The U.S. Federal Reserve defied President Donald Trump to raise interest rates for the fourth time in 2018, by a quarter percentage point to 2.25% to 2.5%, at the recent FOMC meetings on 18-19 December. The FOMC vote was unanimous, with all four of the Fed governors appointed by Trump, including Powell, backing the move. This latest rate increase lifted the Fed’s rate target to the bottom of the 2.5% to 3.5% range that policy makers reckon is neutral for the economy – neither spurring nor restricting growth.
Nevertheless, Fed Chairman Jerome Powell suggested he will be more cautious about raising interest rates next year, in line with his comments in mid November and those of Fed Governor Lael Brainard earlier this month. Policy makers now see two rate hikes in 2019, down from expectations back in September of three increases, according to their median forecast. Investors however expect only less than half of a quarter-point increase next year, as priced into interest-rate futures.
The economy is expected to expand 3% this year, its best performance since before the financial crisis a decade ago. And though Powell repeatedly called the outlook for next year “positive,’’ policy makers did slightly lower their forecast for growth in 2019 to 2.3% from 2.5% in September.
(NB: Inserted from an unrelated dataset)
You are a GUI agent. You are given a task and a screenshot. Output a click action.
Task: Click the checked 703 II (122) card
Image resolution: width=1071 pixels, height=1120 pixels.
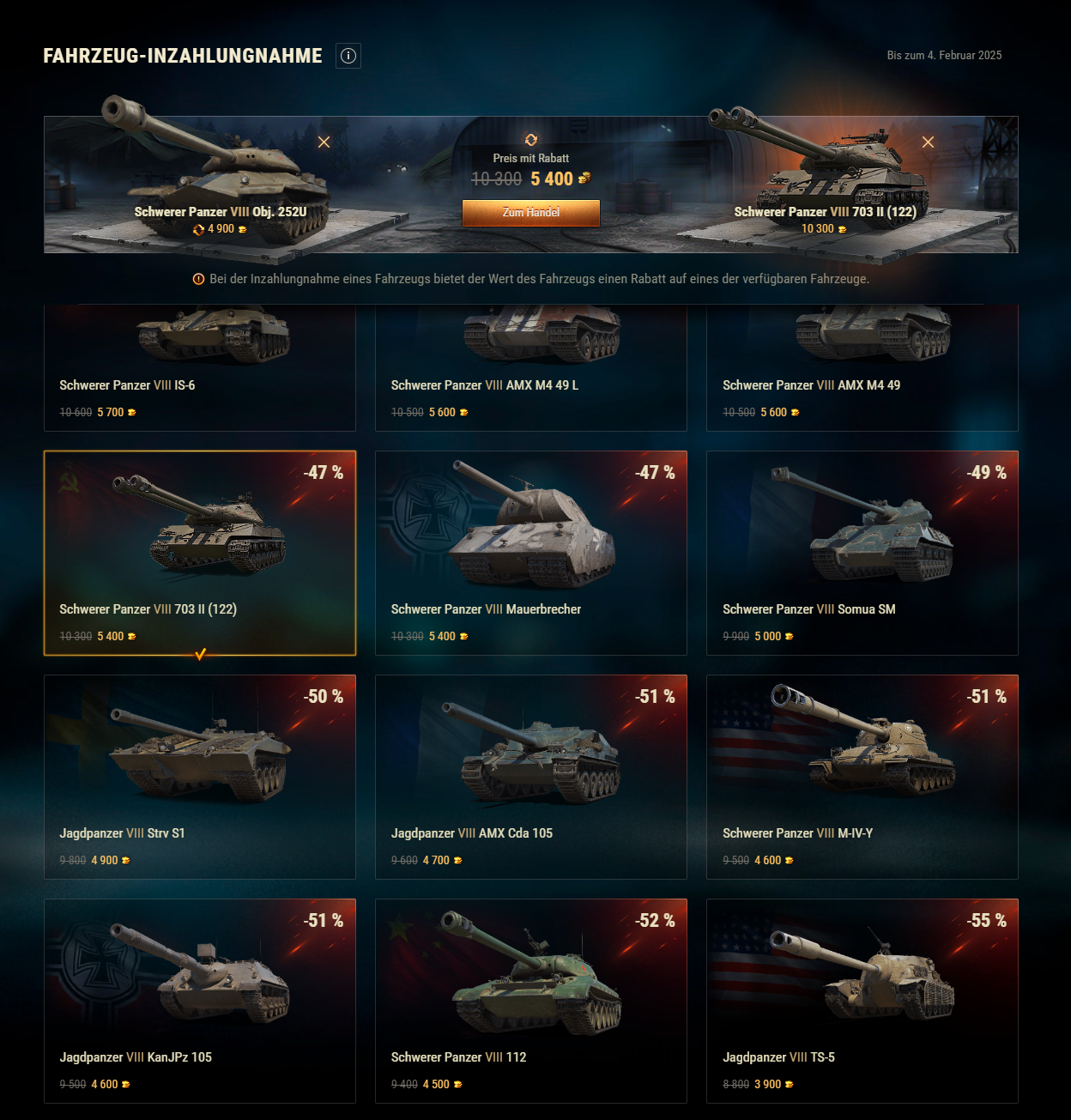200,553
He acknowledged certain downside risks to the U.S’s economic outlook, citing that “some crosscurrents have emerged’’ since the Fed’s September meeting, including moderating, but still solid, growth in the rest of the world and recent weakness in the financial markets.
The Fed chief also reaffirmed that the central bank will continue with its plan to reduce its $4.1 trillion in bond holdings. Like hiking rates, the program of reducing the Fed’s bond holdings aims at tightening credit which some market analysts hoped the Fed would reconsider in view of the recent stock-market turbulence.